Task to complete:
Look through the material below and copy exactly the lines from the line with "The image size is (695, 365)." to the line with "Task: Click the blue search magnifier icon", those two lines included.

Entries supplied:
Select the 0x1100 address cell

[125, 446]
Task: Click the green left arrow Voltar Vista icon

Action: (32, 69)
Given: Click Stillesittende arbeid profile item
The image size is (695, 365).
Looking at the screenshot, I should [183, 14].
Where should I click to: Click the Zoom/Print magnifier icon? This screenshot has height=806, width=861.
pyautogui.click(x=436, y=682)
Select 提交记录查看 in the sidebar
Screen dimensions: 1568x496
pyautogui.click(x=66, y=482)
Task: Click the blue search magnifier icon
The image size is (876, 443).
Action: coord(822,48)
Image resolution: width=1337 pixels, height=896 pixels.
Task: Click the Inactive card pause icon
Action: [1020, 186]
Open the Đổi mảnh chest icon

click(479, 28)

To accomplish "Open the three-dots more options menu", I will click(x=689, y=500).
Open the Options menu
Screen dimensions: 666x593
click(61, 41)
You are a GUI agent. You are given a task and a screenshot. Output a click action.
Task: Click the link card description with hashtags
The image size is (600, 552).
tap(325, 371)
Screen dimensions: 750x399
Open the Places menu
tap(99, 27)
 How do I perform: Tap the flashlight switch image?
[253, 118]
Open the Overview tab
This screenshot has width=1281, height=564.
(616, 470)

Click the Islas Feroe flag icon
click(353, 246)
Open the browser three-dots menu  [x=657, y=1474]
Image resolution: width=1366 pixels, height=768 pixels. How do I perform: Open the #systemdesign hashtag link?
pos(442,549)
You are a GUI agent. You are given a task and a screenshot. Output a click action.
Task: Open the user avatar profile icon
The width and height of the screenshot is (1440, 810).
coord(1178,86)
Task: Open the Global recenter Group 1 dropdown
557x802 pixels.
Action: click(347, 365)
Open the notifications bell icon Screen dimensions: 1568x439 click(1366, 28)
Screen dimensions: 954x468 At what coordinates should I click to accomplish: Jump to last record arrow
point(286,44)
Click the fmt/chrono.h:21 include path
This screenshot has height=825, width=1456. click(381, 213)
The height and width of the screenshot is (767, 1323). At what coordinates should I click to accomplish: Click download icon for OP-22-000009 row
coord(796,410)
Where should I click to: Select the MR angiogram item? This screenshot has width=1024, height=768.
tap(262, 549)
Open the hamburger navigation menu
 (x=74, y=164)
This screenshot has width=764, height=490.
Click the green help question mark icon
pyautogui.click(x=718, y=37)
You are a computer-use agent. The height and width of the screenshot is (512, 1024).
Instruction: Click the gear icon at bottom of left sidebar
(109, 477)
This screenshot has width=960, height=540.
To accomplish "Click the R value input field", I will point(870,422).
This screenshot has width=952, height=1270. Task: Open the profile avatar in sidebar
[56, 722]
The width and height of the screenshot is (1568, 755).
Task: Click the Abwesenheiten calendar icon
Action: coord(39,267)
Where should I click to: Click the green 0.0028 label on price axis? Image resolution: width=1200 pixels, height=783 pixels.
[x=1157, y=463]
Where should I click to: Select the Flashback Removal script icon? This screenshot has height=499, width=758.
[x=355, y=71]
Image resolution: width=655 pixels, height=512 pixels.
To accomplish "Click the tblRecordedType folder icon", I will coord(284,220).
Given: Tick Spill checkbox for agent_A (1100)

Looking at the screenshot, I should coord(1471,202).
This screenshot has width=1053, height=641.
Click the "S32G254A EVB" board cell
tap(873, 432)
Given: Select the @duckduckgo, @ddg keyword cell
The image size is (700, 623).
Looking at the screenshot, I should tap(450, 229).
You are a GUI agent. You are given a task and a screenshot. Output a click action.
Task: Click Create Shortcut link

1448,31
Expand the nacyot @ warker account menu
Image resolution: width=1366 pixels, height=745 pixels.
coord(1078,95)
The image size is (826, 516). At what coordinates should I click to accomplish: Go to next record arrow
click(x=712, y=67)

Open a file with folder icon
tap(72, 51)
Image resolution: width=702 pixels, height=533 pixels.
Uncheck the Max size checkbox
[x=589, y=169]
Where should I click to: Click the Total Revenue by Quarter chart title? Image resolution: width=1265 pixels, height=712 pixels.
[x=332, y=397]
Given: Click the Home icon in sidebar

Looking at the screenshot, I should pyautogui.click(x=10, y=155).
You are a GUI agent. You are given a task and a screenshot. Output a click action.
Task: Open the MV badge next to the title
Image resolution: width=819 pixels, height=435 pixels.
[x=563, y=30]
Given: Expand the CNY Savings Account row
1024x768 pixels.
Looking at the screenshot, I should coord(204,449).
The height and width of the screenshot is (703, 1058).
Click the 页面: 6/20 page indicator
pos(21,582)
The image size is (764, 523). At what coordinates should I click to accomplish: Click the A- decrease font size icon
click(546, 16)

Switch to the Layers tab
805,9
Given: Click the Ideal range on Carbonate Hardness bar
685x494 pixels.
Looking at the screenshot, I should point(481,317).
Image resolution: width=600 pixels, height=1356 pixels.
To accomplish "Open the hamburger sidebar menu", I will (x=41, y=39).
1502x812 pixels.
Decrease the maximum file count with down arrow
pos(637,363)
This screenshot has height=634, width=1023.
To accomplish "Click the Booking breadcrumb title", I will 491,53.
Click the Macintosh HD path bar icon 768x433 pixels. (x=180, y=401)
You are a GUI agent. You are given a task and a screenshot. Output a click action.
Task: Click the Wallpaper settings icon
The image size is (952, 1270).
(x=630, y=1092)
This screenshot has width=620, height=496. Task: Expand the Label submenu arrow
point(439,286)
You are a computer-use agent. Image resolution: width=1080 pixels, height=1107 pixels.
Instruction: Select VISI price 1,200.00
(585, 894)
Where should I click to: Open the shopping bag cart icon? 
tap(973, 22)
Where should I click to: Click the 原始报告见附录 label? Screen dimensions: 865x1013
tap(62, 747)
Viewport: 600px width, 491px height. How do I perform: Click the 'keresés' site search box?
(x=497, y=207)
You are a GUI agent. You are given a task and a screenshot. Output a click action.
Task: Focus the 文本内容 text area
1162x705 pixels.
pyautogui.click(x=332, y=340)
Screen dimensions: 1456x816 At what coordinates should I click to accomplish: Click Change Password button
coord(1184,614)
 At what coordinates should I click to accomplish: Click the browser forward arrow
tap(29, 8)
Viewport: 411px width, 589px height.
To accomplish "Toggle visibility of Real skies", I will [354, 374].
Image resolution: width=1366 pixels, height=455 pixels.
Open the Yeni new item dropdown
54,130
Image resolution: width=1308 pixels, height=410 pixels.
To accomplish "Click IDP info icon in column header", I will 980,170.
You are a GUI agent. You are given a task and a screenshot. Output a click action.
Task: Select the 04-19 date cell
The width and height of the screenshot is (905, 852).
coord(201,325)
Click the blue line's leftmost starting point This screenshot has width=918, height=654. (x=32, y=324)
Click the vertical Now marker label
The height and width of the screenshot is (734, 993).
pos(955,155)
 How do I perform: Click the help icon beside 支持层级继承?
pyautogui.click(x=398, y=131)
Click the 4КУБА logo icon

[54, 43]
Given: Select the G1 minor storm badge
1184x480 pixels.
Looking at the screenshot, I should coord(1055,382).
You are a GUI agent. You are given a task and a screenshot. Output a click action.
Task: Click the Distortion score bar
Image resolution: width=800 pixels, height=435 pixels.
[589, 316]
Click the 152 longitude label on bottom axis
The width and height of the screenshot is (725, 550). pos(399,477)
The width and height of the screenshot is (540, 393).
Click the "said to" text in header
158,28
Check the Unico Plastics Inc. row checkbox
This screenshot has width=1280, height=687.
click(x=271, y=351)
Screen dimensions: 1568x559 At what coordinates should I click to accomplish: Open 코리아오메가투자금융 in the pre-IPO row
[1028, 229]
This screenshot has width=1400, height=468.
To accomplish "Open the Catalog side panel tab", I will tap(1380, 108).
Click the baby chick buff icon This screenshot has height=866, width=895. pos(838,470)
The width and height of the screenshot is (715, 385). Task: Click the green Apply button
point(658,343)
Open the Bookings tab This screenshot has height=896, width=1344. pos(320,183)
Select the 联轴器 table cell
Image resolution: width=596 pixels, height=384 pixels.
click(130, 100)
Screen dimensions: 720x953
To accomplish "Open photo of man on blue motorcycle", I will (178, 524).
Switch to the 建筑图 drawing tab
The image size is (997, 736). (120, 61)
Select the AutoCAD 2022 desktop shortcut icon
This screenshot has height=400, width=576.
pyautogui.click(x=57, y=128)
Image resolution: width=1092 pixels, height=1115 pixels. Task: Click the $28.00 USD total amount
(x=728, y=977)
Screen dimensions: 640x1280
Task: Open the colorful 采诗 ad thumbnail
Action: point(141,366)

Worked solution:
The image size is (695, 365).
Looking at the screenshot, I should [183, 14].
Where should I click to: Click the Zoom/Print magnifier icon? This screenshot has height=806, width=861.
pyautogui.click(x=436, y=682)
Select 提交记录查看 in the sidebar
Screen dimensions: 1568x496
pyautogui.click(x=66, y=482)
Task: Click the blue search magnifier icon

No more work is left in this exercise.